--- begin Source extract ---

In this work a computer searchable spectral library of dry black toners analyzed by R-A IR microscopy was prepared, and a flowchart was constructed based on the presence or absence of spectral absorbances. Groups of similar toner types were determined from the flowcharts and the main composition of the resin was determined. The use of the spectral library was tested by both known and unknown samples for comparing questioned and known documents to determine whether or not they were produced with the same toner type. Additionally, R-A IR microscopy was used for a case investigation involving toners.

Experimental methods

Instrumental conditions

Spectra were collected using one of two separate systems, a Thermo Nicolet (Madison, WI) 20SXC infrared spectrometer equipped with an IR-Plan microscope or a Thermo Nicolet 760 Magna infrared spectrometer equipped with a Nicolet Nic-Plan microscope. Both microscopes utilized medium band Mercury Cadmium Telluride (MCT) detectors. All analyses were conducted at 4-cm−1 resolution. Between 128 and 256 scans were acquired as needed for each spectrum over the range of 4,000 to 650 cm−1. Baseline adjustment was performed using the Thermo Nicolet OMNIC software to flatten the baseline on each spectrum. The OMNIC correlation algorithm was used for searching the copy toner libraries that were created in this work.

--- end Source extract ---
--- begin Excerpted data ---

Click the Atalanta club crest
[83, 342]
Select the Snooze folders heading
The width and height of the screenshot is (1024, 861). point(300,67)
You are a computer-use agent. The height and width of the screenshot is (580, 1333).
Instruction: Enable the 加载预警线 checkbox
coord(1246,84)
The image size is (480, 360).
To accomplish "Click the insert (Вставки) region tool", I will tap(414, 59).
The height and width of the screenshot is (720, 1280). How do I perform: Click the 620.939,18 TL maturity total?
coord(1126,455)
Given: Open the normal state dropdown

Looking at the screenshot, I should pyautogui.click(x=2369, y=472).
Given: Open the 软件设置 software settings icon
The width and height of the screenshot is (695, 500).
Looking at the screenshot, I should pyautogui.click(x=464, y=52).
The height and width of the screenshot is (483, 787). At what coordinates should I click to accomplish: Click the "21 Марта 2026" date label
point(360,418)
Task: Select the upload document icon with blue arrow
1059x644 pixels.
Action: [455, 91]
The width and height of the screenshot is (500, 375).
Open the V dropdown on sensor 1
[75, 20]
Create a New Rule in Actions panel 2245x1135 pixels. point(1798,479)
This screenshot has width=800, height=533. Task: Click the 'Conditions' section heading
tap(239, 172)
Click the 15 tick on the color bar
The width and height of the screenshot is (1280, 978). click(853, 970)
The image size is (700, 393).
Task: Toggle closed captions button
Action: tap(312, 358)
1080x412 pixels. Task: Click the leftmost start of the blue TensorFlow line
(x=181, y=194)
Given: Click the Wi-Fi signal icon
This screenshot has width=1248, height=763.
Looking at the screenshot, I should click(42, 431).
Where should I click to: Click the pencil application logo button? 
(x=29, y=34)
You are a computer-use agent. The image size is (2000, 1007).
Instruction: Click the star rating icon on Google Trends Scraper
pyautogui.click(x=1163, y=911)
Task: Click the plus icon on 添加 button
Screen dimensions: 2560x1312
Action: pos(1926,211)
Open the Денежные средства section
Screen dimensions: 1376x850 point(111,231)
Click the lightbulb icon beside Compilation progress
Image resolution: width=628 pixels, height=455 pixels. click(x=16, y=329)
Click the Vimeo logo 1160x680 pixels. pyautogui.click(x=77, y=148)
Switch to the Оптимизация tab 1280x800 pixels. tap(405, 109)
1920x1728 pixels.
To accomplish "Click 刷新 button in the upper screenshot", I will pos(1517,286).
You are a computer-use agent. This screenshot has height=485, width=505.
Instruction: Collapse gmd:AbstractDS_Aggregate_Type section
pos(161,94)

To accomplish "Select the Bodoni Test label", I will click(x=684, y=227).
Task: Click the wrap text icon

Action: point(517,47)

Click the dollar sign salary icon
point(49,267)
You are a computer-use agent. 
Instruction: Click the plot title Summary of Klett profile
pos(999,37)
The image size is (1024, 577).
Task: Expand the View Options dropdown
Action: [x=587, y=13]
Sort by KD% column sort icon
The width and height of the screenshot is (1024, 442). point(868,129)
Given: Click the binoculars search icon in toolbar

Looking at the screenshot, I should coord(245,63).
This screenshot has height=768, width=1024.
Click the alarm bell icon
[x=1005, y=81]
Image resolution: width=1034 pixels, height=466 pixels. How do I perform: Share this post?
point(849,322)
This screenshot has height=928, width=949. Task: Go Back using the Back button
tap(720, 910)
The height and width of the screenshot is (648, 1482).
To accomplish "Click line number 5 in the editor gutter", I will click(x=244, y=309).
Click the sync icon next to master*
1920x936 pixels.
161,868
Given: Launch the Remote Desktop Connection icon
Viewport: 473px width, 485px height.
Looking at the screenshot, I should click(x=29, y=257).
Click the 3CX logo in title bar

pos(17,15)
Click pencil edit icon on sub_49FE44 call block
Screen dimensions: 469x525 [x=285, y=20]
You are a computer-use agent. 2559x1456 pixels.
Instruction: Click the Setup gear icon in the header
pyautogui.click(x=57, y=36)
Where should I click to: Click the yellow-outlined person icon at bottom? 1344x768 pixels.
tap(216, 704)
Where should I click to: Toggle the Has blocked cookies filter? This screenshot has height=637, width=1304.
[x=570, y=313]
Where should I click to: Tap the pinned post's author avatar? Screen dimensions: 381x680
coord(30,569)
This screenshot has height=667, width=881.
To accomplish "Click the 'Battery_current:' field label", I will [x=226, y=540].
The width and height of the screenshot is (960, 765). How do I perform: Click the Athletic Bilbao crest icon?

--- end Excerpted data ---

Brief 1: In the toner spectroscopy excerpt, what type of detector did both microscopes use?
Brief 2: Reproduce the toner spectroscopy excerpt word for word, starting with "Spectra were collected" and going on through "in this work.".

Written answer 1: Medium band Mercury Cadmium Telluride (MCT) detectors.

Written answer 2:
Spectra were collected using one of two separate systems, a Thermo Nicolet (Madison, WI) 20SXC infrared spectrometer equipped with an IR-Plan microscope or a Thermo Nicolet 760 Magna infrared spectrometer equipped with a Nicolet Nic-Plan microscope. Both microscopes utilized medium band Mercury Cadmium Telluride (MCT) detectors. All analyses were conducted at 4-cm−1 resolution. Between 128 and 256 scans were acquired as needed for each spectrum over the range of 4,000 to 650 cm−1. Baseline adjustment was performed using the Thermo Nicolet OMNIC software to flatten the baseline on each spectrum. The OMNIC correlation algorithm was used for searching the copy toner libraries that were created in this work.